When I set out to make my first film, I knew exactly what I wanted to tell: a story about the ambition, sacrifice and choice confronting an athlete competing at an Olympic level.
Taking it even further, I wanted to share a story rarely seen in films—that of the athlete who almost makes it to the Olympics but just misses the cut. I wanted to explore how it must feel to give up so much in life and get inches away from personal goal, only to find oneself, ultimately, sitting on the sidelines. Many of us have experienced such personal setbacks in one way or another: what happens in your life when “the big dream” doesn’t work out? How do ambitions and goals change as life intervenes? How much are you willing to continue to sacrifice to reach a possibly elusive goal?
Women’s rowing is rarely seen in film (or television, for that matter), and I knew that rowing would be a great sport to choose for Backwards because it embodies all of the classical archetypes of the competitive spirit: grace, strength, teamwork, friendship, loyalty, and overwhelming ambition. Rowers devote their lives to a sport that has no stars or glitz; you win or lose because you are, or are not, an effective team.
One of the biggest hurdles in creating Backwards was getting from an “idea” to an actual completed script. I had never written a script before (or book or play, for that matter), and the concept was daunting. I went online and started reading screenplay after screenplay. I went to Barnes and Nobles and purchased all the books they had on screenwriting. I read some of them dozens of times. Then I turned off Facebook and started writing.
At some point while working on the script, I realized that the summer Olympics, in which rowing is an event, was less than two years away. Knowing that this would be a great marketing opportunity for the film, I resolved to release Backwards, a film with an Olympic theme, immediately following the publicity surrounding the Olympics. This meant that I had to work quickly to make a 2012 deadline.
So I put together a business plan and started fundraising while still refining the script through various readings with my actor friends (something I highly recommend). I was lucky enough to find a group of investors who shared my dream in a relatively short time. We were going to shoot the film!
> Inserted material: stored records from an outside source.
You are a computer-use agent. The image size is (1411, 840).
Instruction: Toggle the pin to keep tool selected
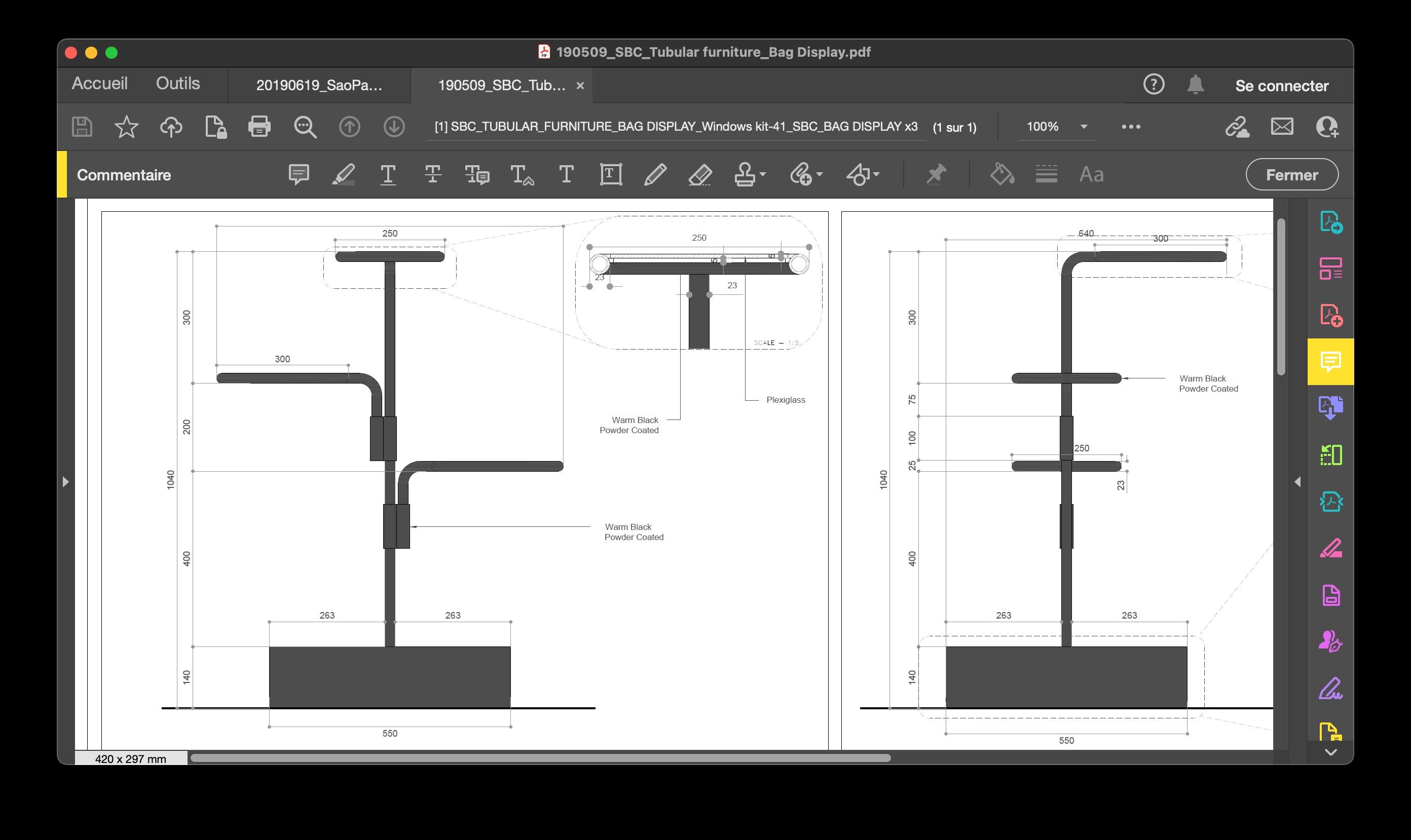click(x=936, y=174)
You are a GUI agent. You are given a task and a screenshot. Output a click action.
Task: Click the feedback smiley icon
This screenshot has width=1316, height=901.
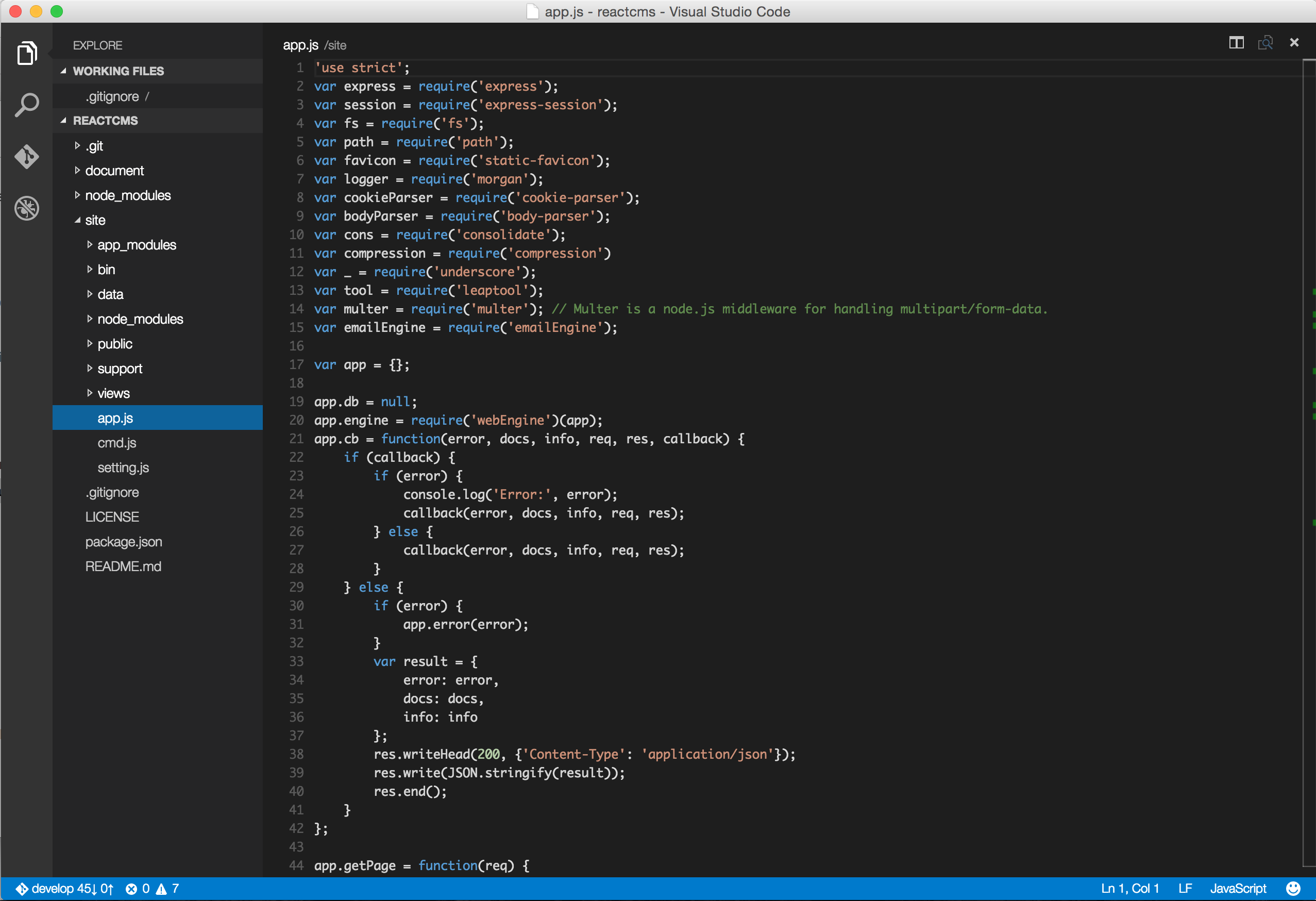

Shooting an independent sports film is tricky for many reasons. First, you need to find actors who can believably compete in the film’s sport without months and months of training. Two major roles in Backwards are high school girls who compete at a high level in rowing. These young women needed to know both how to row and how to act—a near impossibility. Casting auditions didn’t reveal anyone with this unique skill set. Our solution was to select an actress who had athletic ability and give her a crash course in rowing (several weeks of taking a bus from NYC to Philly for early morning rowing lessons from a high school coach who graciously volunteered his time), and to hire a serious rower and give her a crash course in acting (two lessons, to be exact).
Independent sports films are difficult to make because you aren’t filming actors in a room. You need races with spectators. For rowing, a major regatta typically has thousands of competitors using hundreds of expensive boats. From a Hollywood perspective, that easily translates into many millions of dollars! And we didn’t have millions of dollars, it probably goes without saying.
To make the sports scenes realistic with our film’s low budget, I went directly to the rowing community. I needed substantial “in kind” help wherever I could get it, and the Philadelphia rowing community was amazing. In the film, the dozens of boats on the water and hundreds of people along the shoreline we shot at the actual Stotesbury Cup Regatta, the largest high school rowing event in the country. The Regatta’s organizers kindly let us put three film crews to work shooting B-roll footage during the entire two-day event (editing that raw footage into a coherent movie was another Olympic effort in itself for our editor, Phillip Bartell). The clubs along Boathouse Row gave us access to docks, equipment, and rooms to shoot the indoor training scenes.
Still, we were not able to shoot all of the races in the original script. Unfortunately, we had to cut a prohibitively expensive Olympic racing sequence. However, it gave us a chance to get really out-of-the-box creative. Without giving too much away, know that we managed to shoot a short sequence with a green screen, and in post created our very own Olympics!
Like any independent filmmaker, I had to make many sacrifices to get my film made (from budget cuts, to changes in the script, to not seeing much of my family or friends), but I’m proud of the inspirational film we created in the end. And in that sense, my journey in making Backwards is similar to the film’s theme of how goals change as life intervenes: the finish line you cross may not be the same finish line you set out for yourself in the beginning. But perhaps that’s a good thing! MM
Backwards is the first movie from writer/producer Sarah Megan Thomas, who also plays the lead role in the film (opposite leading man James Van Der Beek). The film went from script concept to theatrical release in just over two years.